Excerpt
....

24723 – All answers confined to characters in the first 25…

Posted on Categories Daily Cryptic
Time taken to solve: 40 minutes. Most of this went in quite easily, especially the SW where I was solving faster than I could write (a rare experience for me) but I slowed towards the end and took a while to sort out the 5s and 11ac. The four words used to clue a single letter at 5ac threw me completely and in the end I solved it by finding a word that fitted the checkers and the definition in the final word of the clue. There’s not a great deal of complexity here but it was a pleasant enough work-out for a blogging day.

Across
1 FACILITY – Anagram of ‘clay if it’.
5 GROUND – G,ROUND – My last one in as I was distracted by the first three words of the clue. I had assumed that G was clued by ‘gravity’ whereas it is actually ‘acceleration due to gravity’.
8 RYE – Double definition. I lost time here trying to accommodate ‘Rio’, the usual 3-letter port starting with R. RYE in East Sussex was one of the ‘Cinque Ports’.

....

Requests
**a)** List every answer word that the crossword blog post gives for the across clues.
**b)** According to the crossword blog post, how long did the puzzle take to solve?
**c)** Using the crossword blog post, explain why GROUND at 5 across was the last answer the solver entered.
The items that come after this crossword blog post are separate material with no connection to it.

Records from a data collection
....

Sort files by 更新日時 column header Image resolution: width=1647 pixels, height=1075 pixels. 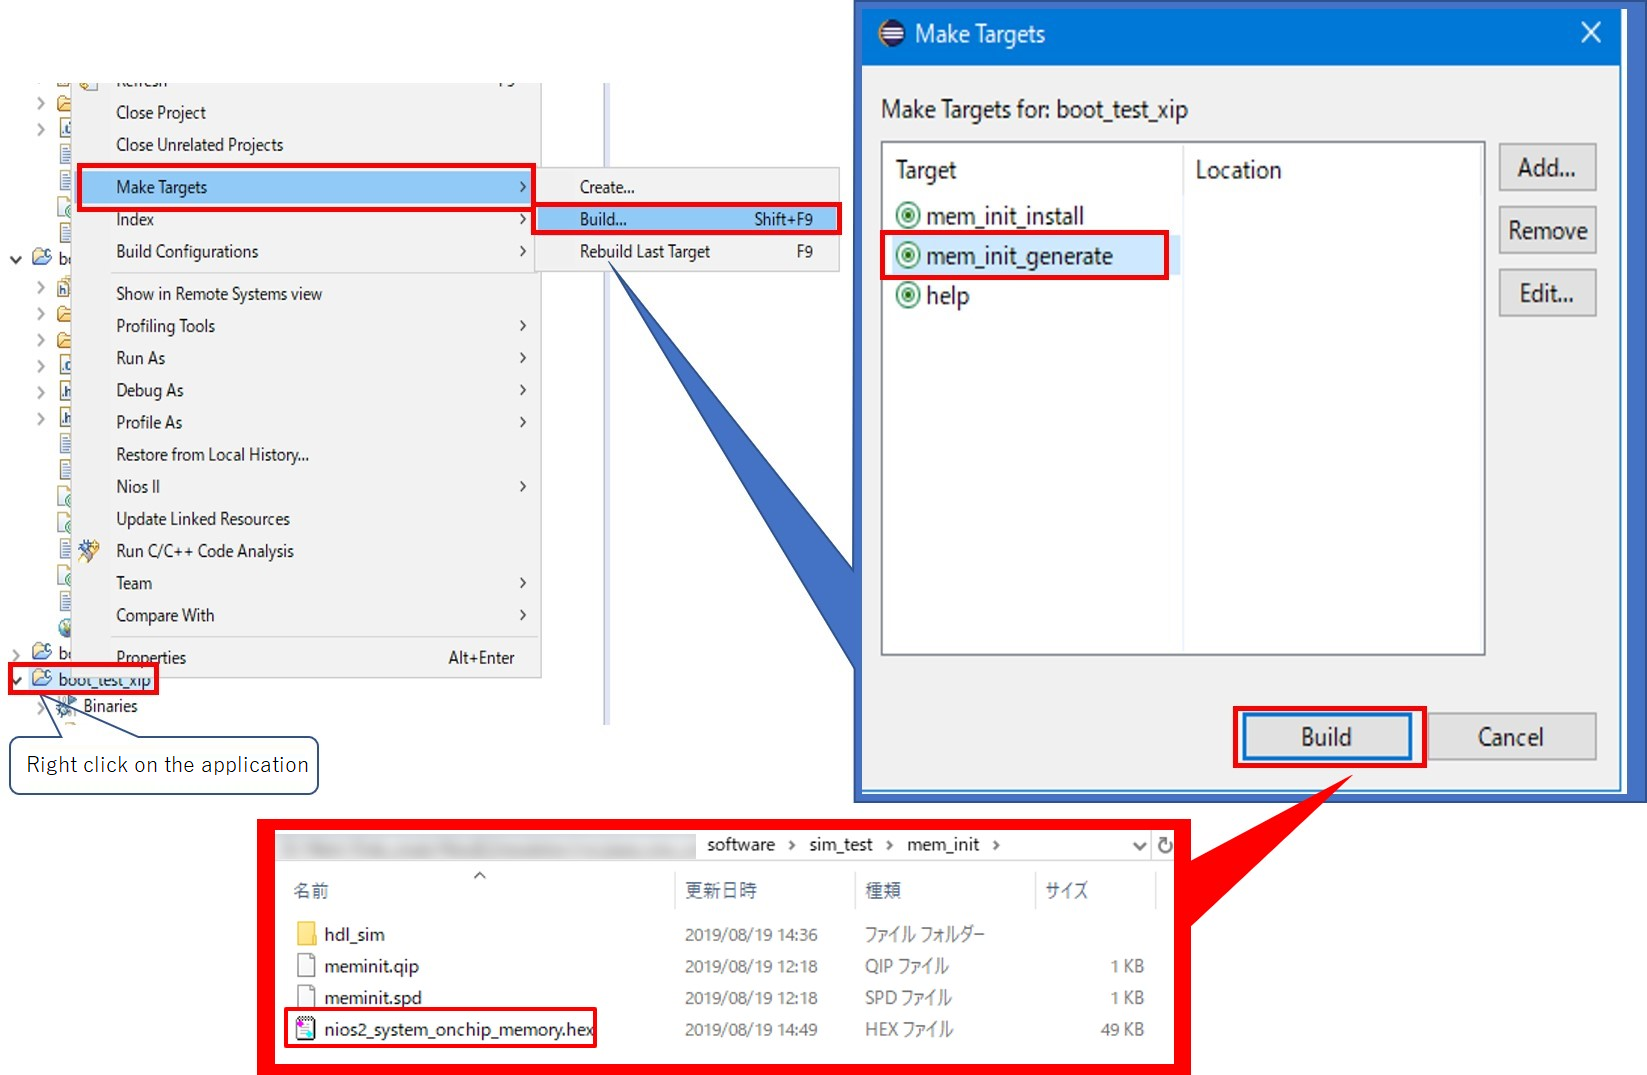[720, 890]
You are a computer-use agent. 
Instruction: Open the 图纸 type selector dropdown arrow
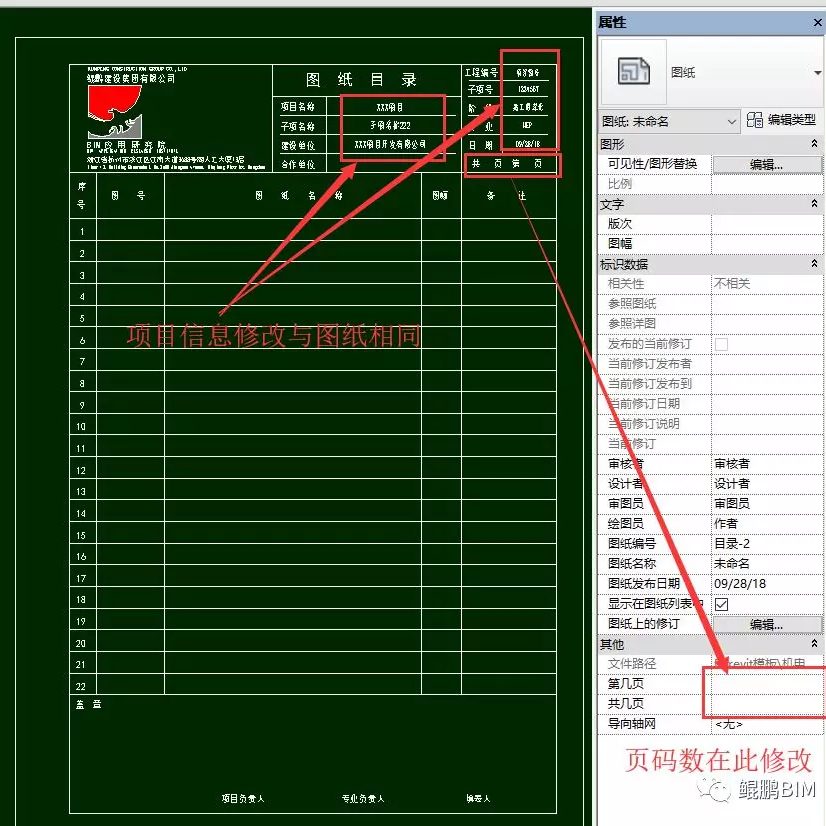coord(817,74)
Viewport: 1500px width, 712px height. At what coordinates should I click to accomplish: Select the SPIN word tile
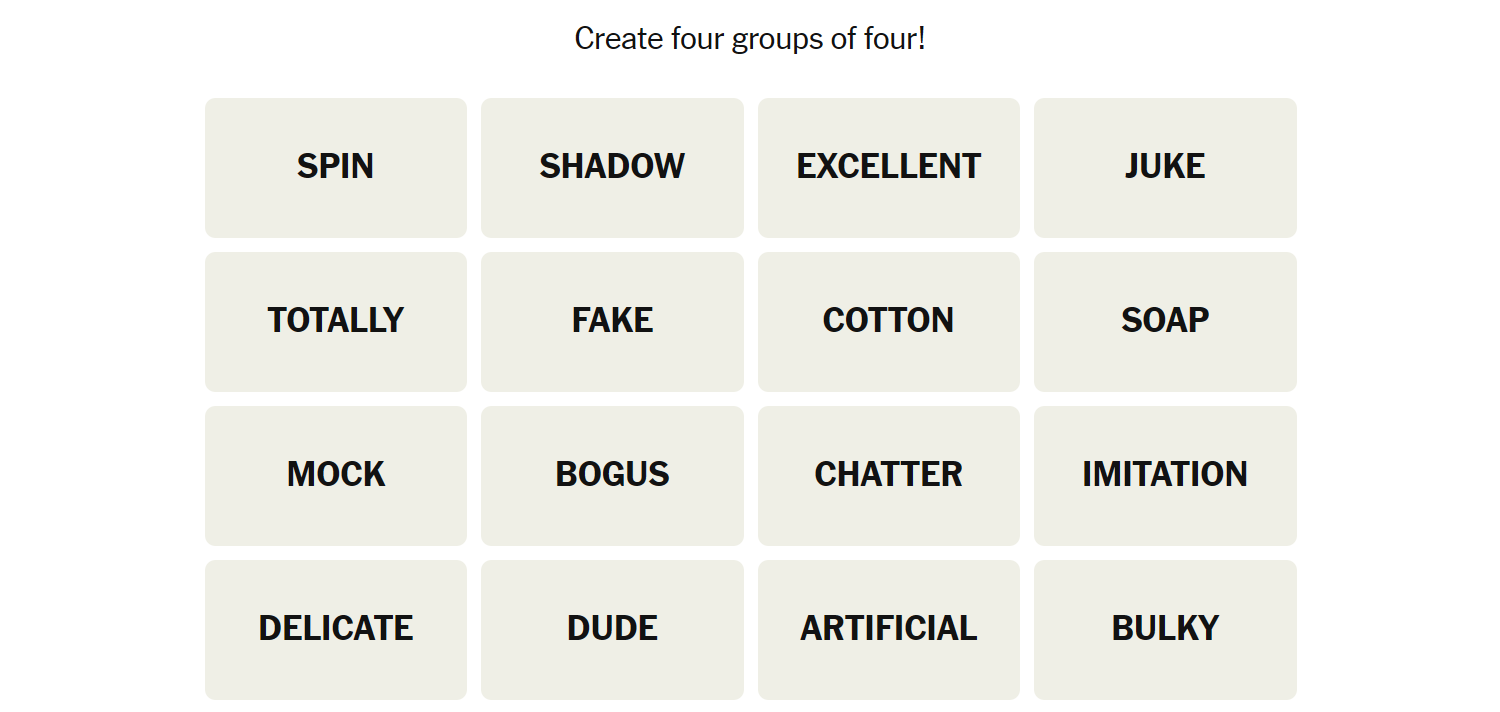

....

Exercise responses
**a)** FACILITY, GROUND, RYE

**b)** 40 minutes.

**c)** The solver was distracted by the first three words of the clue, having assumed that G was clued by "gravity." In fact, it was clued by the four words "acceleration due to gravity."